Ypl066w functions with Tus1

Tus1 and Ypl066w proteins are found in the same complex (Benschop et al., 2010). Indeed, tus1Δ and ypl066wΔ mutant cells share very similar microarray expression profiles, consistent with a shared role (Benschop et al., 2010). Supporting this view, we found that ypl066wΔ mutants, similar to tus1Δ mutants, displayed high, rather than low, Rlm1–lacZ reporter activity, indicating elevated Rho1–Pkc1 pathway activity (supplementary material Fig. S4B). Moreover, double mutant cells lacking both YPL066w and TUS1 were viable and did not display any synthetic phenotypes (supplementary material Table S3). Furthermore, although overexpression of TUS1 lowered Rlm1–lacZ activity in otherwise wild-type cells (see above), overexpression did not affect reporter activity in an ypl066wΔ mutant (supplementary material Fig. S4B). We conclude that Ypl066w functions with Tus1.

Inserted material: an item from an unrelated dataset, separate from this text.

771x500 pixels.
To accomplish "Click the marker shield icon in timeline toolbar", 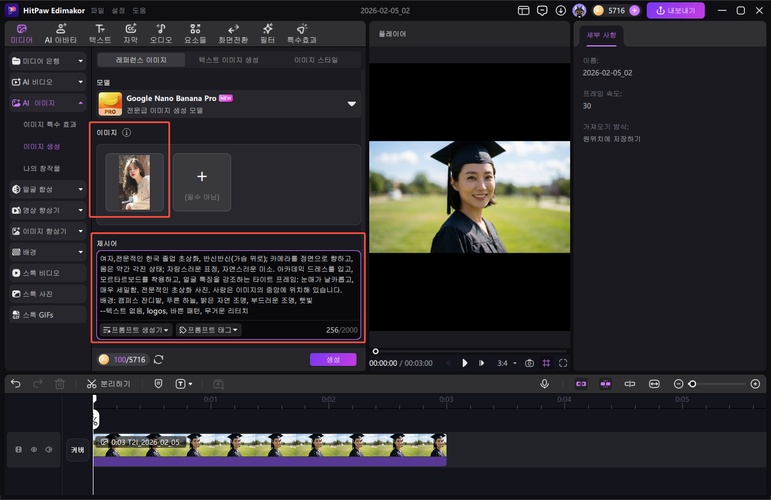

Localisation of Rom2 is dependent on Ack1

We tested whether the localisation of Rom2 or Tus1 is altered in ack1Δ mutant cells. All localisation of Rom2–GFP to the bud neck was completely lost in the absence of Ack1 (Fig. 5B,C). Additionally, a reduced proportion of ack1Δ cells with a single spindle pole body (typically small-budded cells) successfully localised Rom2–GFP to the bud cortex (Fig. 5E), and, when it occurred, the signal intensity was dramatically (4.3-times) weaker compared with wild-type cells (Fig. 5D). Bud-surface localisation was also less persistent in the mutant and was already lost in cells with a short bipolar spindle (medium-sized bud) (Fig. 5E). The localisation of Rom2–GFP is thus profoundly dependent on Ack1. By contrast, the localisation of Tus1–GFP was unaffected by the absence of Ack1 (supplementary material Fig. S5). Ack1 is thus selectively required to localise Rom2 and not Tus1.

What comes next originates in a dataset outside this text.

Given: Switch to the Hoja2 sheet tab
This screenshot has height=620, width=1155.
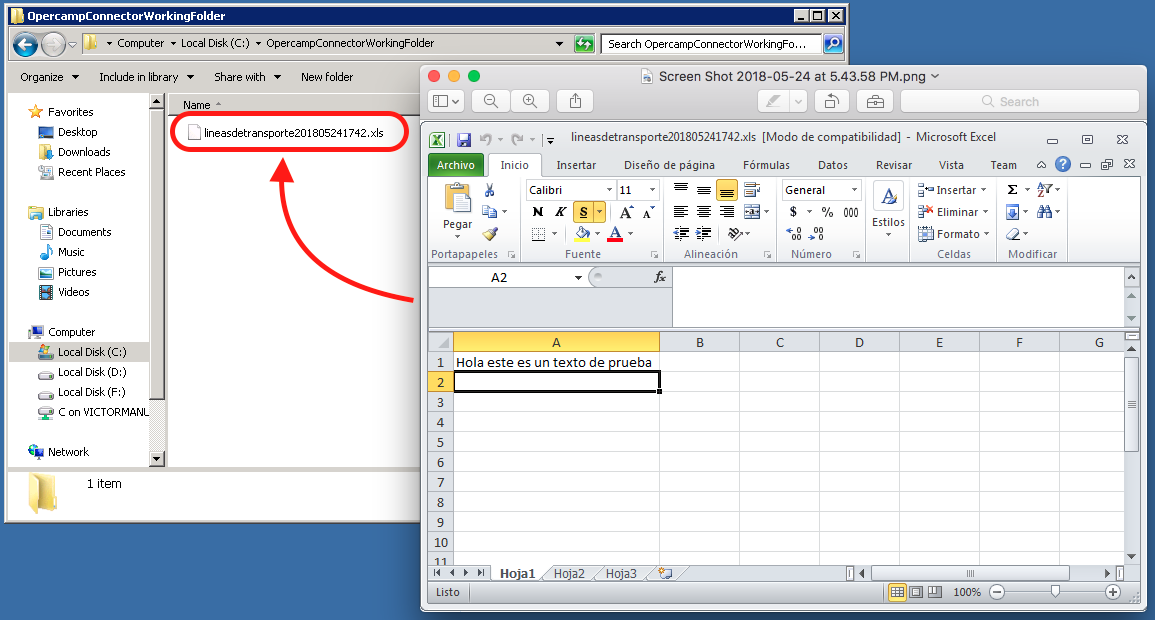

It is possible that the ack1Δ mutation affects Rom2–GFP localisation indirectly by reducing the overall amount of the protein in the cell. However, we can rule this possibility out because the absence of Ack1 did not cause a decrease in the steady state level of Rom2–13Myc or Tus1–13Myc as assayed by western blotting of whole-cell protein extracts (supplementary material Fig. S7). In conclusion, Ack1 behaves as a cofactor that is absolutely required to localise Rom2 (but not Tus1) to the bud neck at cytokinesis. The protein is also required for efficient localisation of Rom2 to the bud cortex earlier in the cell cycle.

Localisation of Tus1 is dependent on Ypl066w/Rgl1

We tested if the localisation of Tus1 or Rom2 is altered in a ypl066wΔ mutant (Fig. 4). Tus1–GFP failed to localise efficiently to the bud neck at late anaphase [1% of anaphase ypl066wΔ cells (n=109) displayed a fluorescent signal at the bud neck, compared with 9% (n=105) in wild type]. Following spindle breakdown in the ypl066wΔ mutant, Tus1–GFP localised to the bud neck as a ring that underwent contraction (Fig. 4B,C), but the fluorescent signal intensity was drastically reduced (5.7-times) in comparison with wild-type cells (Fig. 4D). Moreover, the second phase of ring localisation was completely lost in the absence of Ypl066w (i.e. no split rings or signals at cell separation were detected; see Fig. 4C). This failure to detect a second wave of localisation might indicate failure of this second phase in the mutant or it might be a consequence of reduced signal intensity, bringing the signal below our limit of detection.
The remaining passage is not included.